First Install of certbot for IIS 8.5

Thanks for at least trying Mike

4 Likes

Sorry Mike, I omited photos

curl http://82.40.52.30/photos/.well-known/acme-challenge/test

This deff works

2 Likes
http://jonmcghee.co.uk\Photos\.well-known\acme-challenge\test
2 Likes

That does not work from curl - it gets the same frame error response as all earlier attempts. Not even after changing the backslash to slash. More importantly, Let's Encrypt server will not use such a request - its URL to your server will not include /Photos. It will look like the requests in posts #6 and #7 and below

You can try this at home :slight_smile: Or, even use a website like https://reqbin.com/curl if you want to be sure you are accessing your site with the public internet.

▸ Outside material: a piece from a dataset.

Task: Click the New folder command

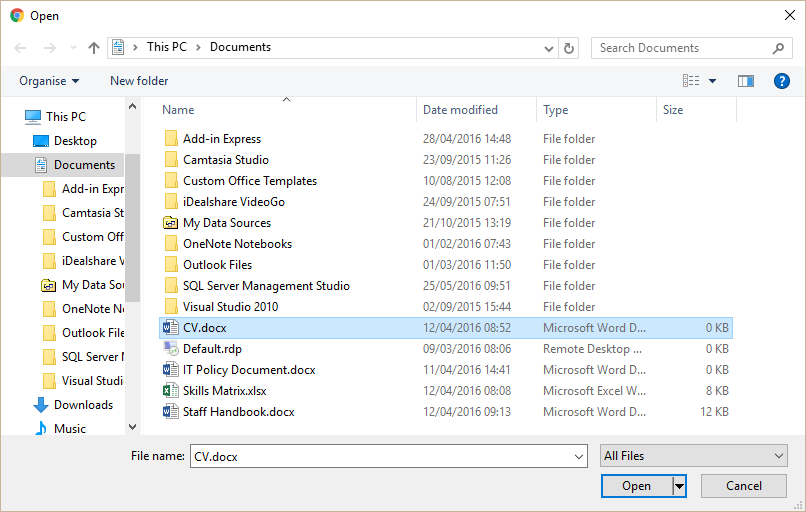Action: (139, 81)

curl -i http://jonmcghee.co.uk/.well-known/acme-challenge/test

You should see your test data - not the "sorry no frame support" error page

NOTE: For IIS, you will need to add a web.config file in the /.well-known/acme-challenge/ folder along with your test file. IIS will not send files with no extension without it. Certbot makes one for you but we need to have one in place when testing like this. I do not think this web.config being missing so far has led us astray. But, you will need it to see a successful test. Add the contents below as a web.config file as I just described:

<?xml version="1.0" encoding="UTF-8"?>
<configuration>
  <system.webServer>
      <staticContent>
          <mimeMap fileExtension="." mimeType="text/plain" />
      </staticContent>
  </system.webServer>
</configuration>
3 Likes

There's a couple of wacky things going on here which makes thing more confusing:

  • Your main website address http://jonmcghee.co.uk is being served by IIS
  • Your actual content within the frameset is being served via another IP address, using Apache.

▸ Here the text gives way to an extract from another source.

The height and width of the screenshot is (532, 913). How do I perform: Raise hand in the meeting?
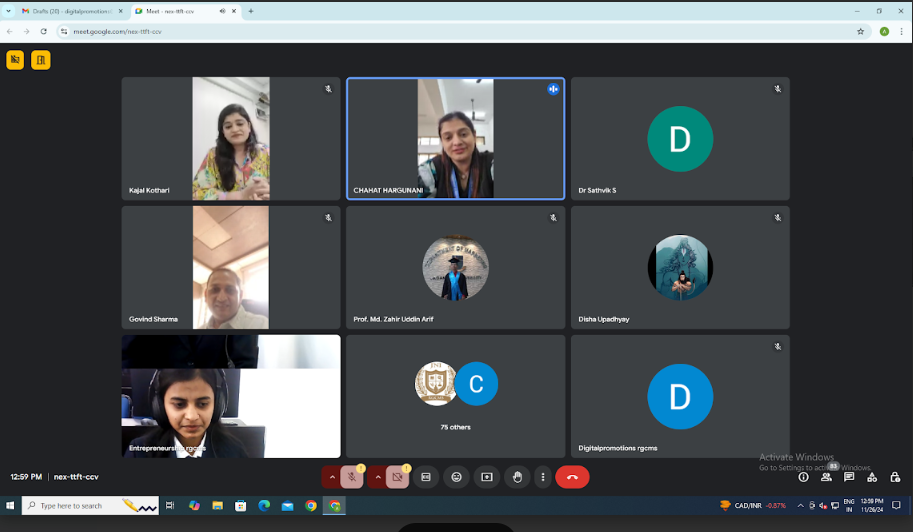click(516, 477)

Your IIS web root path will be something like C:\inetpub\wwwroot (or a subfolder of that). This is the website you're trying to get your certificate for initially so that at least the frameset it served with https. I believe you have currently pointed certbot at your apache server instead.

Is there a reason you have split the website across two different webservers? If not, just use one or the other for everything.

3 Likes

I see some links also go to a .com version of your domain name. I'd really recommend taking the opportunity to rebuild your website at one domain (directing if required). There are a number of free/cheap web hosts for static websites and some will manage https config for you.

3 Likes

Done as requested. web.config in place.
I tried myself and it still fails. However if I ust my IP it works fine.

Result:

C:>curl -i http://82.40.52.30/photos/.well-known/acme-challenge/test
HTTP/1.1 200 OK
Date: Tue, 30 Nov 2021 00:53:26 GMT
Server: Apache/2.4.46 (Win64) PHP/7.3.21
Content-Location: test.txt
Vary: negotiate
TCN: choice
Last-Modified: Mon, 29 Nov 2021 20:07:50 GMT
ETag: "36-5d1f2fec43849;5d1f6e39671bb"
Accept-Ranges: bytes
Content-Length: 54
Content-Type: text/plain

Hello rg305. Hopefully you managed to reach this file.

However using jonmcghee.co.uk

It fails as you described.

2 Likes

LE won't work via redirects to IPs, nor via HTML framed content.

3 Likes

Thanks rg305.
Good willing help here.
It’s a shame it doesn’t work with redirects to IPs as it’s a fantastic idea.
Most domain hosts are robbing people, but you guys are offsetting it.
It hasn’t worked out for me, but keep up the good work guys.

3 Likes

This topic was automatically closed 30 days after the last reply. New replies are no longer allowed.